MATERIAL FOR THIS EXERCISE start

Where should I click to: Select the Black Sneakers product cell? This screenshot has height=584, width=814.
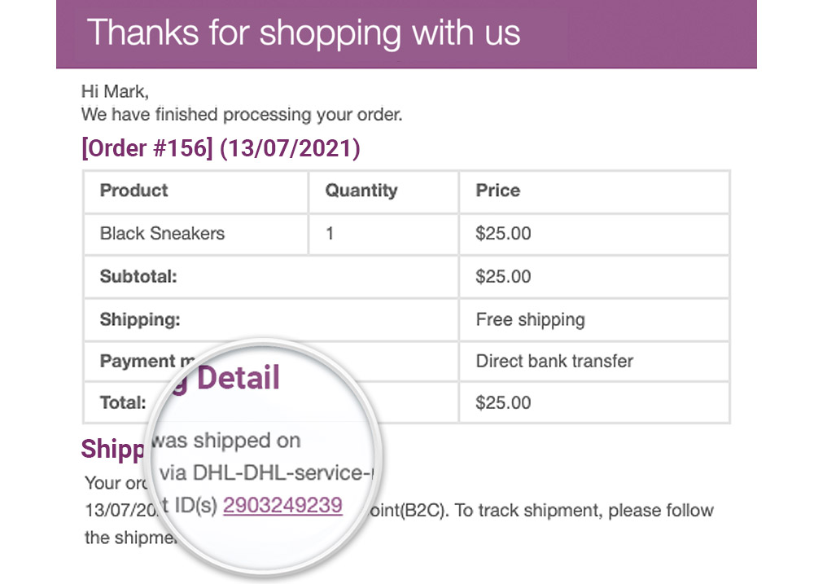[x=195, y=234]
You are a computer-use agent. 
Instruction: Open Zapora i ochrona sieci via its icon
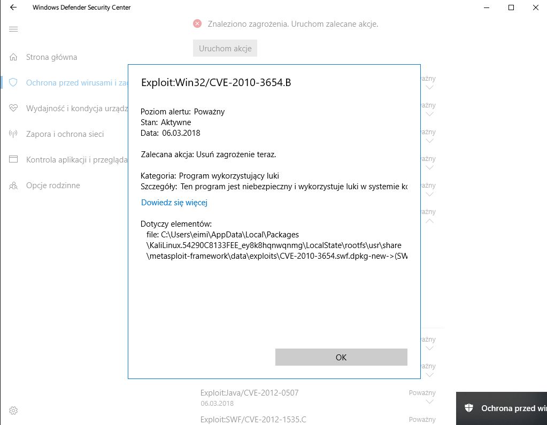(13, 134)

MATERIAL FOR THIS EXERCISE end

_EXERCISE BRIEF_
Please copy all of the material above word for word, leaving out the pictures.

_FULL OUTPUT_
Where should I click to: Select the Black Sneakers product cell? This screenshot has height=584, width=814.
[x=195, y=234]
You are a computer-use agent. 
Instruction: Open Zapora i ochrona sieci via its icon
(13, 134)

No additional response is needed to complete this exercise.